In the report, you mentioned that capital cost cutting could lead to a wave of mergers and acquisitions. How will that impact the industry?

Because of the higher volatility that we will see in the future and because oil and gas companies will be under pressure to deliver a higher value proposition to shareholders, to preserve their dividends programmes, we are seeing a potential restructuring in the energy sector as a whole. That is something we were actually noticing before this crisis. We wrote a paper last year on the renewed relationship between institutional investors and private equity. We have seen a rapprochement between sovereign wealth funds and national oil companies. And part of it is also driven to provide those producers which are in the best fiscal position globally, and in the best leverage position, to be able to go through this type of crisis. So what we are seeing today is a potential restructuring that was already, I would say, happening.

The other part that I think is interesting is that this crisis is really confirming the need to become increasingly integrated in your value chain. You see oil and gas producers trying to add additional downstream into their business model to increase integration. You have those additional efficiency gains of 10% to 30% that can be captured.

After a couple of downturns already, after the 2008 crisis and the 2014 downturn, the oil and gas sector is reaching 2020 already heavily efficient. So, for example, oilfield services companies have already been squeezed. Their margins have already been squeezed so you have already seen a few companies filing for Chapter 11 that are natural targets for acquisition, especially when their fundamentals are strong.

Beyond that, in the oil and gas industry, there could be actually the emergence of a totally new type of player, larger players supported by strong institutional investors, including the sovereign wealth funds, which are largely integrated, integrated with downstream and petrochemicals, potentially with some assets in utilities and electricity.

And of course, the last interesting trend is the drive to digitalisation. These operators are coming already with squeezed margins, already efficient. I think that amount of efficiency that was driven between 2016 and today in the oil and gas value chain across the board is around 20% to 30% already. But the fact that you might have a bit more digitalization in oil and gas operations might create new types of players that are, in addition to being integrated, even more digitalised. So it is a sign of exciting changes that are happening.

What about the energy transition?

I think this is one major lesson that this crisis has taught us. We have learned that you can lock down 40% of the world’s population for weeks and you can have 1.5 billion students home-schooled and you will still not be able to reach the Paris targets. That has increased the level of awareness among climate change circles in the energy sector and the non-energy side as well, that the issue of emissions and climate change has to be taken much more seriously than it has been in the past if we are to reach the Paris climate goals.

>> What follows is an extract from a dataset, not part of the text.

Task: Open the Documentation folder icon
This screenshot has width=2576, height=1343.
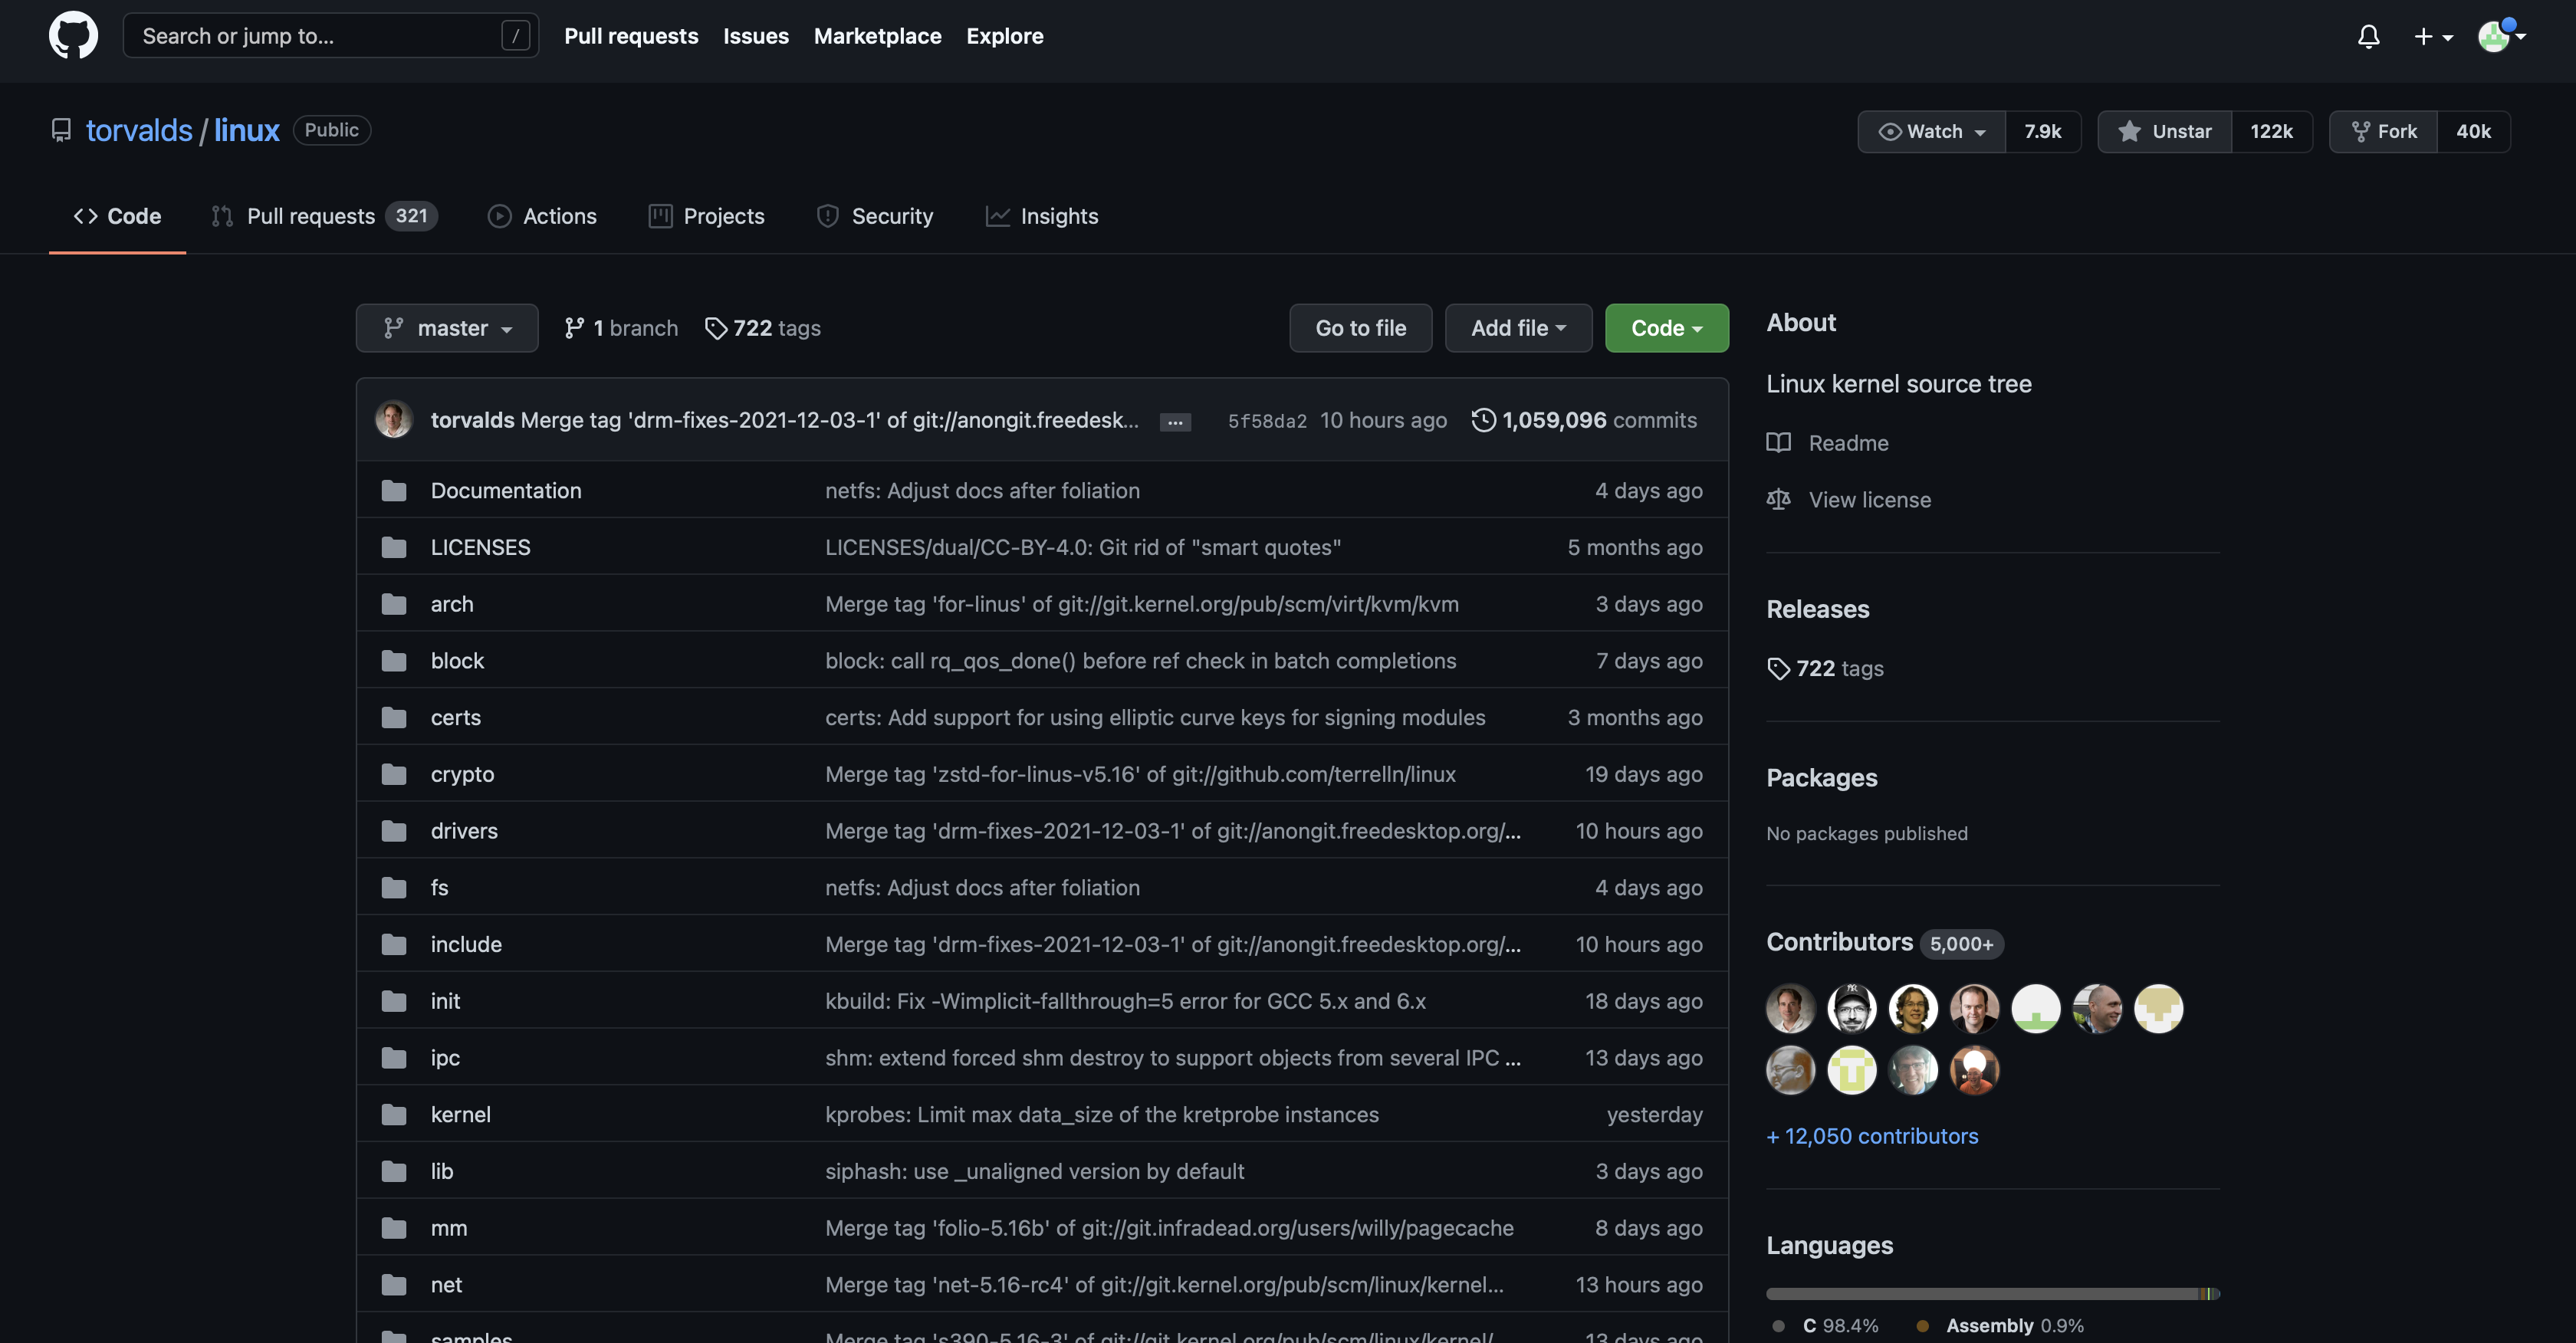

This is particularly true if we see a W-shaped recovery or a V-shaped recovery where economies are going back full steam to recover part of the GDP that has been lost in 2020 and 2021. It is increasingly evident that you will need to use all low-carbon technologies, of course, renewables, and gas, as a fuel, which is definitely the most versatile and can be used in all applications and transportation, industries, activities. Whether we like it or not, gas will continue to be used over the next couple of decades, at least, in all those applications.

Whatever we think about hydrocarbons, I think it is quite important for us that the fundamentals of gas, natural gas in general, remain strong, so gas is playing the role that is supposed to be playing and is economically sound to continue to play that role in the future.